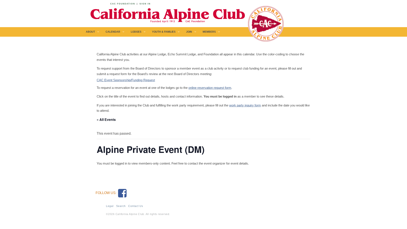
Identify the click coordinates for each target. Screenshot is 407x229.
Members (209, 31)
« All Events (106, 119)
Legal (110, 206)
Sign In (145, 4)
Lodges (136, 31)
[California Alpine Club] (165, 15)
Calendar (113, 31)
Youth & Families (164, 31)
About (90, 31)
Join (189, 31)
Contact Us (135, 206)
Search (121, 206)
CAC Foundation (122, 4)
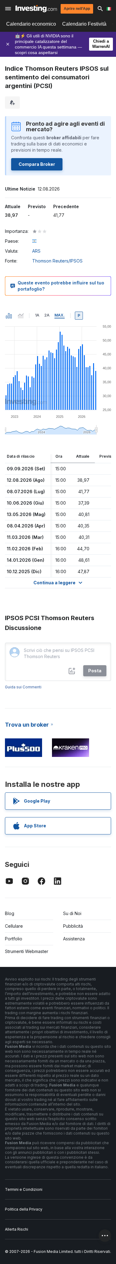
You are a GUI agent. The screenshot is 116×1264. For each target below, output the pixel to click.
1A (37, 315)
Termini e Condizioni (23, 1189)
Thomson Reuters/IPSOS (57, 260)
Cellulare (14, 926)
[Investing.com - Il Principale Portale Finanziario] (36, 8)
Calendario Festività (84, 24)
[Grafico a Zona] (21, 316)
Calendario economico (31, 24)
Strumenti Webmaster (26, 951)
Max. (59, 315)
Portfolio (13, 938)
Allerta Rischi (16, 1229)
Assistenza (74, 938)
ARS (36, 251)
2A (46, 315)
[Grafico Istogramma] (9, 316)
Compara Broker (37, 164)
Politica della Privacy (23, 1209)
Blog (9, 913)
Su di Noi (72, 913)
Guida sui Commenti (23, 687)
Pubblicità (73, 926)
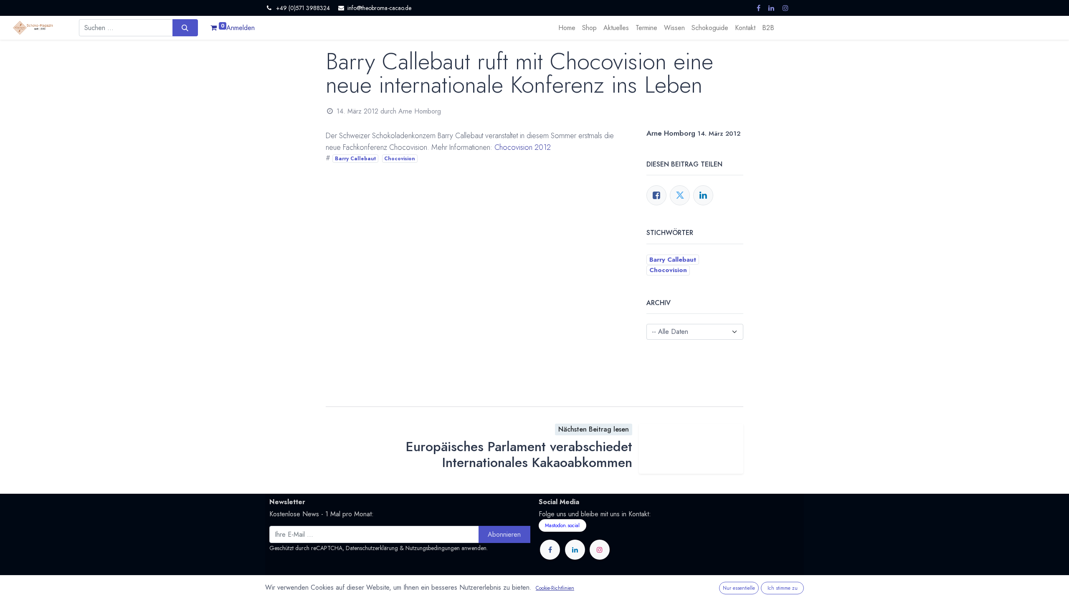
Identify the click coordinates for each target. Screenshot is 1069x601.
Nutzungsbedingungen (432, 548)
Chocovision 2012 (522, 147)
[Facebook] (656, 195)
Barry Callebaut (355, 158)
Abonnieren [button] (504, 534)
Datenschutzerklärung (372, 548)
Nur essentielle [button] (739, 588)
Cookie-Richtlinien (555, 588)
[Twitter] (680, 195)
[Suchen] (185, 27)
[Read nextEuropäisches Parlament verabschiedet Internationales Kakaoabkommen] (691, 449)
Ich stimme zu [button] (783, 588)
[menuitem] (567, 28)
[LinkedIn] (703, 195)
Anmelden (240, 28)
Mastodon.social (562, 525)
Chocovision (399, 158)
————
Reproduce all of the data above line for line, without altering anything, and leave out the pictures.

* EXPECTED OUTPUT *
Identify the click coordinates for each target. Screenshot is 407x229.
Members (209, 31)
« All Events (106, 119)
Legal (110, 206)
Sign In (145, 4)
Lodges (136, 31)
[California Alpine Club] (165, 15)
Calendar (113, 31)
Youth & Families (164, 31)
About (90, 31)
Join (189, 31)
Contact Us (135, 206)
Search (121, 206)
CAC Foundation (122, 4)
You are a GUI agent. The screenshot is 116×1264. For each target below, output the pixel to click.
1A (37, 315)
Termini e Condizioni (23, 1189)
Thomson Reuters/IPSOS (57, 260)
Cellulare (14, 926)
[Investing.com - Il Principale Portale Finanziario] (36, 8)
Calendario Festività (84, 24)
[Grafico a Zona] (21, 316)
Calendario economico (31, 24)
Strumenti Webmaster (26, 951)
Max. (59, 315)
Portfolio (13, 938)
Allerta Rischi (16, 1229)
Assistenza (74, 938)
ARS (36, 251)
2A (46, 315)
[Grafico Istogramma] (9, 316)
Compara Broker (37, 164)
Politica della Privacy (23, 1209)
Blog (9, 913)
Su di Noi (72, 913)
Guida sui Commenti (23, 687)
Pubblicità (73, 926)
Identify the click coordinates for each target. Screenshot is 1069x601.
Nutzungsbedingungen (432, 548)
Chocovision 2012 (522, 147)
[Facebook] (656, 195)
Barry Callebaut (355, 158)
Abonnieren [button] (504, 534)
Datenschutzerklärung (372, 548)
Nur essentielle [button] (739, 588)
Cookie-Richtlinien (555, 588)
[Twitter] (680, 195)
[Suchen] (185, 27)
[Read nextEuropäisches Parlament verabschiedet Internationales Kakaoabkommen] (691, 449)
Ich stimme zu [button] (783, 588)
[menuitem] (567, 28)
[LinkedIn] (703, 195)
Anmelden (240, 28)
Mastodon.social (562, 525)
Chocovision (399, 158)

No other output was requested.